• Excerpt provided
'''
For all of Ruby's breakthroughs, refactoring is as painful as 2004, when Feathers' book released. It's time we Make Refactors Great Again.

That's why I wrote Suture, a gem to help at every step:

  • In development, new code is verified against recorded calls
  • In staging, old & new code is ensured side-by-side
  • In production, unexpected errors fall back to the old code

With renewed confidence and without fear, you grab the card. You've got this.

Details

This talk will successfully resist the urge of being a walkthrough of features for a library, as anyone can find the README themselves. That said, the talk will be pretty technical and will show meaningful examples and instructions. Most importantly, my goal is to provide proper context for the problem that Suture exists to solve, when it is and is not appropriate, how to use it, and what the road ahead looks like.

Currently, an outline may look like:

  1. Celebrate the fact that Ruby is full of legacy code, minding the fact that 90% of developers work in legacy code all day, but nearly all tools & training focus on greenfield projects—painting a picture for how happy we'd all be if we just embraced our legacy reality and made things better for the majority of cases.
  2. Define refactoring (Fowler's definition) and its implications, then define legacy code (where I differ with Feathers' in practice), and explain some of the background: Refactoring to Patterns, Working Effectively with Legacy Code, A/B Testing & GitHub's new scientist gem.
  3. Identify that the core problem is no workflow or tool attempts to support developers at every stage in the lifecycle: development, test, stage, and production, but that all 4 require roughly the same information, so it makes sense for a single tool to address all these needs in its own flexible way
  4. (The bulk of the talk) - Walk through a simple-but-not-trivial legacy refactor example, from manually recording interactions to verifying old & new code against them, to running it in a double-entry mode appropriate for staging environments, and finally with production fallback measures until we're certain the change is safe
  5. Take a brief survey of Suture's massive configuration set: expected errors, custom comparators, time & call limits in testing, and so on
  6. Discuss side effect detection and other advanced methods needed to make the gem as durable as possible in real-world projects
  7. Invite the audience to help on the project and to use it in their own practice

Pitch

1.) First, why the talk is relevant: there are now mountains of legacy code out there standing as a testament to Ruby's success. This is undoubtedly a good thing! But too many Ruby teams are getting the itch to find a new green field to work in (often outside Ruby!)—in part because working with legacy code continues to be so painful. I think this tool & message can help keep Ruby developers engaged & happy working in Ruby.
'''
• Given records
'''
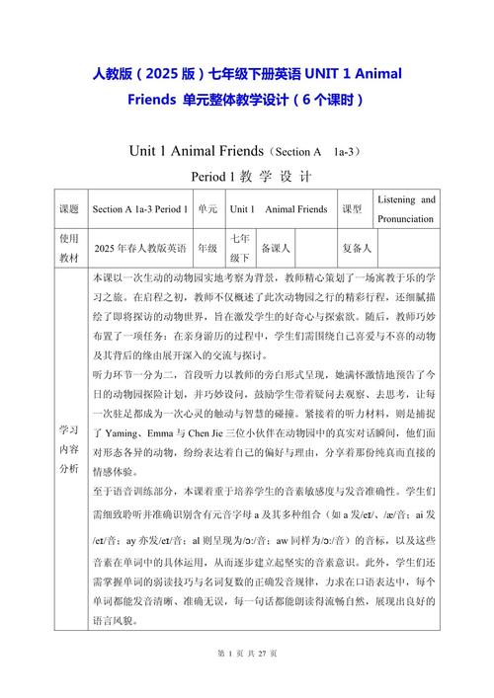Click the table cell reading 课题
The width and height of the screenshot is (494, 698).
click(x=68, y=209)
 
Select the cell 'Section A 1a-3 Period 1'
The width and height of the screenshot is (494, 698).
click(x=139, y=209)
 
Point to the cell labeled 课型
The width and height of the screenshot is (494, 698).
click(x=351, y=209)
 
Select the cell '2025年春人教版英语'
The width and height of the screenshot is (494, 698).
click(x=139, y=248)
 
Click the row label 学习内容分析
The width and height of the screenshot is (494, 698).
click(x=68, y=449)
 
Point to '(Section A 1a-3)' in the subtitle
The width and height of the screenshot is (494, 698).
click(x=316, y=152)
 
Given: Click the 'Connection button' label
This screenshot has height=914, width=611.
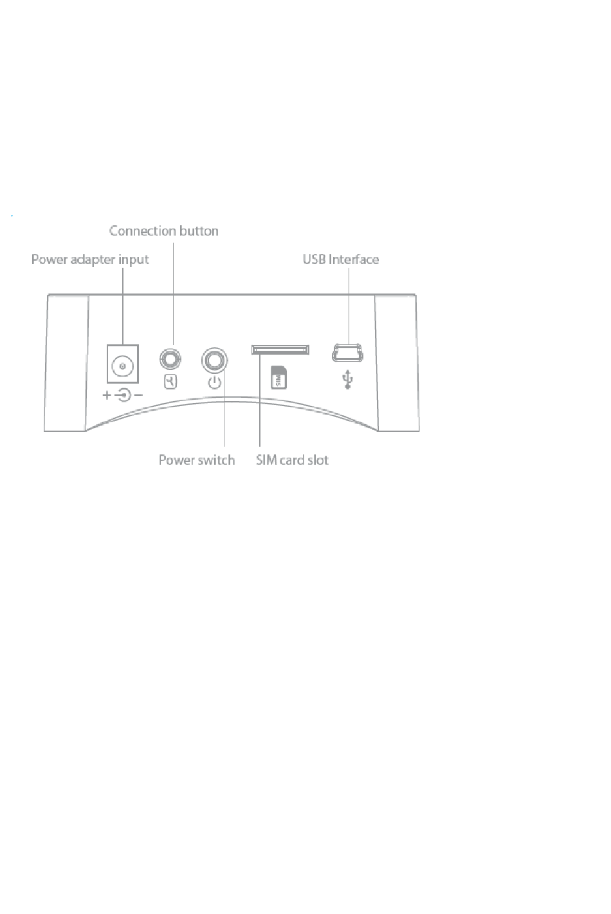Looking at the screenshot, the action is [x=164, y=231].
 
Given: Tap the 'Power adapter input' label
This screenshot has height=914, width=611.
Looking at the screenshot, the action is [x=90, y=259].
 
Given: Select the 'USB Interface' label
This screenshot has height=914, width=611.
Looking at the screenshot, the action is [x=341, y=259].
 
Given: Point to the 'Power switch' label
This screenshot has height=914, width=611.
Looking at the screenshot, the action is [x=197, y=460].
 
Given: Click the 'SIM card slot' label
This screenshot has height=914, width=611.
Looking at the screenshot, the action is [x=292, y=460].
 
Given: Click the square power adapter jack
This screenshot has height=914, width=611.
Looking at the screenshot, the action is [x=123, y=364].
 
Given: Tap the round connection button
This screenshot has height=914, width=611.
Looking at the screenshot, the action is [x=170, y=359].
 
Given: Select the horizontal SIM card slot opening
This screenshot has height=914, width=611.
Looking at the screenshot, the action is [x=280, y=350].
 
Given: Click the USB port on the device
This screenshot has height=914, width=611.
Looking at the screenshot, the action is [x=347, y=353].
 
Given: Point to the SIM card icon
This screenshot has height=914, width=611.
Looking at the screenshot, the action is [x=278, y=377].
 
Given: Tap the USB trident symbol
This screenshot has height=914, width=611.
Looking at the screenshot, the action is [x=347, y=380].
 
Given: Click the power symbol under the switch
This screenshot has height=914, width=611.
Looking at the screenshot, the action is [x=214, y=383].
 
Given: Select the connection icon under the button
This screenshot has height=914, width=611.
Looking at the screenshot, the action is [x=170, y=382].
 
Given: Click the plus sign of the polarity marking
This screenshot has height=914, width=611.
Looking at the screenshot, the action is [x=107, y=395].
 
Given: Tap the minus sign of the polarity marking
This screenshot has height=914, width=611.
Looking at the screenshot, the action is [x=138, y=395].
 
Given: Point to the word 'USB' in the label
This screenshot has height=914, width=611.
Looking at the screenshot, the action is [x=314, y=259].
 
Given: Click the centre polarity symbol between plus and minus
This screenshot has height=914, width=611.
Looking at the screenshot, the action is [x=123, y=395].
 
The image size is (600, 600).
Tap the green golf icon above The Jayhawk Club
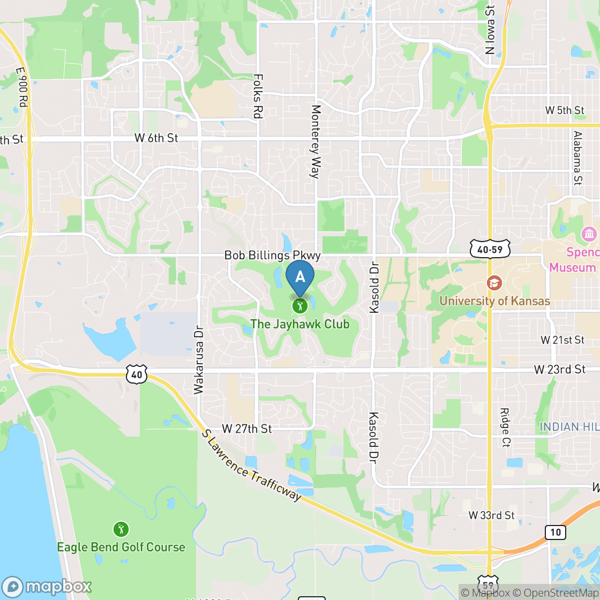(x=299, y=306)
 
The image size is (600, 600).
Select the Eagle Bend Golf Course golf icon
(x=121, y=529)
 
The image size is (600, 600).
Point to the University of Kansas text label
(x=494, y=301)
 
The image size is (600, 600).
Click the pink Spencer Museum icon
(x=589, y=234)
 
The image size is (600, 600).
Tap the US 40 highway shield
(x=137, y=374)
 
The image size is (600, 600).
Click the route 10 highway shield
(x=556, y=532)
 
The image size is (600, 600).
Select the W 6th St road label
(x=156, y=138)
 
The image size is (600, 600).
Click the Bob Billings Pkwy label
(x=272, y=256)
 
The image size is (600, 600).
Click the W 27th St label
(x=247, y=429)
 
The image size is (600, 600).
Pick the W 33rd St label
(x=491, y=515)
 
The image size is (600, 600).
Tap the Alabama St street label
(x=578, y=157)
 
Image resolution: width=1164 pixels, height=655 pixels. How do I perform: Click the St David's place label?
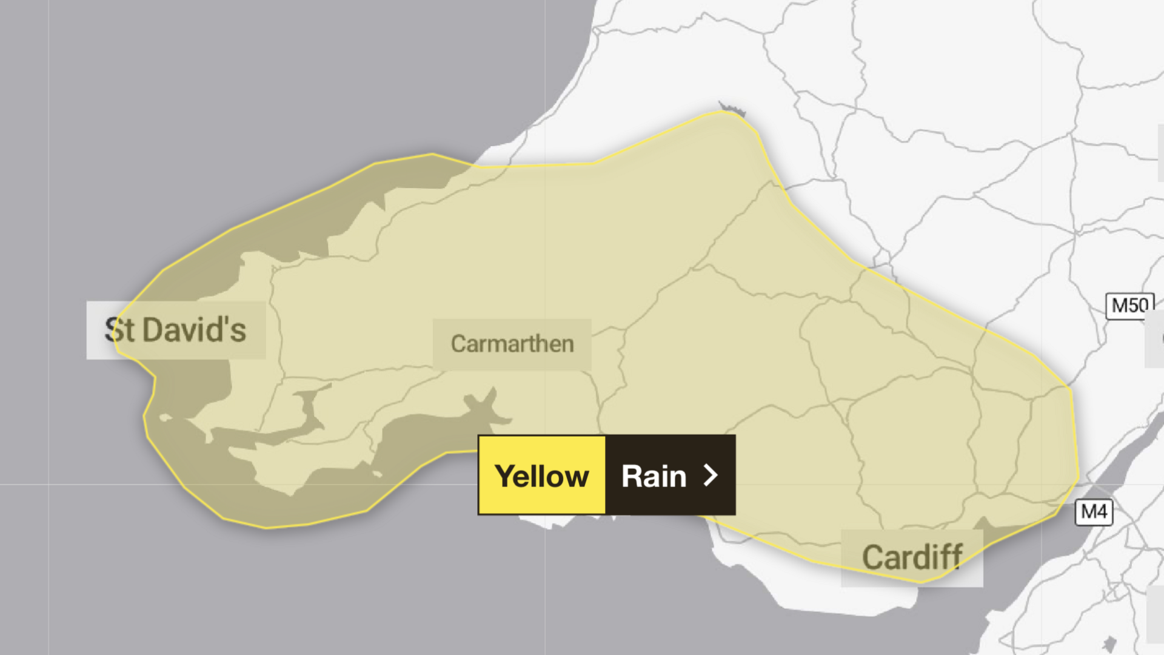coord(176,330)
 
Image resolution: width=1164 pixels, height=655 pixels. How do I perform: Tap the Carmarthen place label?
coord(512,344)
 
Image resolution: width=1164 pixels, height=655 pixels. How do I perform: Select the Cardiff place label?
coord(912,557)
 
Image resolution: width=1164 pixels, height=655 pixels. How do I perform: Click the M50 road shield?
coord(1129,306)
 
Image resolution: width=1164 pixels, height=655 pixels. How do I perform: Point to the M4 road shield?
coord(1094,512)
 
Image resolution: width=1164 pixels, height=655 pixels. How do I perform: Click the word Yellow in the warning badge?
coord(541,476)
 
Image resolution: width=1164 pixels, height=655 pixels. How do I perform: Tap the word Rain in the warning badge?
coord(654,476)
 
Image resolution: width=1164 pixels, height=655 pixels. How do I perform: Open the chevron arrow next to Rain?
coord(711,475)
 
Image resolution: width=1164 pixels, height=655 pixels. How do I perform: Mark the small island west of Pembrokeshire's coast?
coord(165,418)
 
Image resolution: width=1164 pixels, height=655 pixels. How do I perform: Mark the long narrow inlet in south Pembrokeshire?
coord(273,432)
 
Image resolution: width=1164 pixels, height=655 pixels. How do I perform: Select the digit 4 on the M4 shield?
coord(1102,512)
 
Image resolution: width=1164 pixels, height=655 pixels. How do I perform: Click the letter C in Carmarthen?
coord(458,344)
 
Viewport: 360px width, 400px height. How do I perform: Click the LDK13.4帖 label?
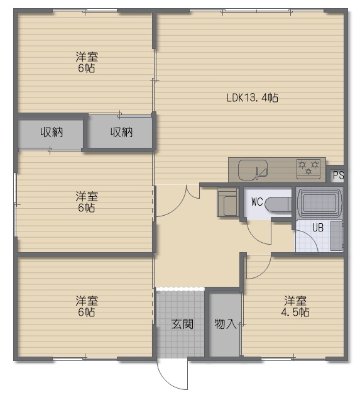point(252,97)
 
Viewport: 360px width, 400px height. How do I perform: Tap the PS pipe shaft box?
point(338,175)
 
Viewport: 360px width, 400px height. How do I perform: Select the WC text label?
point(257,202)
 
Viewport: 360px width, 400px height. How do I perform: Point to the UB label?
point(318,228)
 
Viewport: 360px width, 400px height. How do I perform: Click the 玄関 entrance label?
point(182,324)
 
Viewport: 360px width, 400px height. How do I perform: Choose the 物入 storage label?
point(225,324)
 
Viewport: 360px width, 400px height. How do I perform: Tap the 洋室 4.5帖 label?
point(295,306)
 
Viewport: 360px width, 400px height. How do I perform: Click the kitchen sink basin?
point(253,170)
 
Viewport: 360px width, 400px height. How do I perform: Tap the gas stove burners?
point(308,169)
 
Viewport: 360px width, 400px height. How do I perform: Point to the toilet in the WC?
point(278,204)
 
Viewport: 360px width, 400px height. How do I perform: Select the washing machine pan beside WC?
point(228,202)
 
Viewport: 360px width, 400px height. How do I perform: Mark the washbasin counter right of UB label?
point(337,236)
'''
• Using the information
A. Using the Suture talk proposal, decide whether each statement agrees with it. Answer yes or no for each, and quote the exact words of the proposal that settle it.
(i) In staging, Suture falls back to the old code when unexpected errors occur.
(ii) The fourth item in the outline is described as the bulk of the talk.
(iii) The talk is meant to walk through the library's features.
B. Continue the Suture talk proposal after its last sentence.
The records are from a separate source and are unrelated to the Suture talk proposal.

• Responses to the tasks
A.
(i) No. "In production, unexpected errors fall back to the old code"
(ii) Yes. "(The bulk of the talk)"
(iii) No. "This talk will successfully resist the urge of being a walkthrough of features for a library"

B.
2.) As for why I'm qualified to speak (and whether this abstract will be backed by a quality presentation), this talk (and the Suture library) are already initially complete and by the time of RubyConf will only have been presented at RubyKaigi. If this talk is accepted at RubyConf, I anticipate investing a significant amount of effort in both the library and the content of the talk, out of respect for the time investment of the attendees.

3.) As for why I proposed the Testing track: while I'm best known in the Ruby community for testing, the reason I've proposed this talk for the testing track is because the traditional approach for performing legacy rescues is all about testing: craft loads of characterization tests, backfill the refactored code with better tests, then discard the characterization tests. This approach can work, but it's exhausting to follow in practice; as a consultant, telling teams to delete their poorly-understood characterization tests is demoralizing due to the high investment they represent.

I'm excited about this tool and this message! On one hand, this talk will to demonstrate aspects of legacy rescue that can be safely automated without custom tests. On the other hand, it will demonstrate how the same tool can extend to deployed environments (A/B testing & GitHub's scientist gem have demonstrated the potential of this, but without consideration for development/test practice).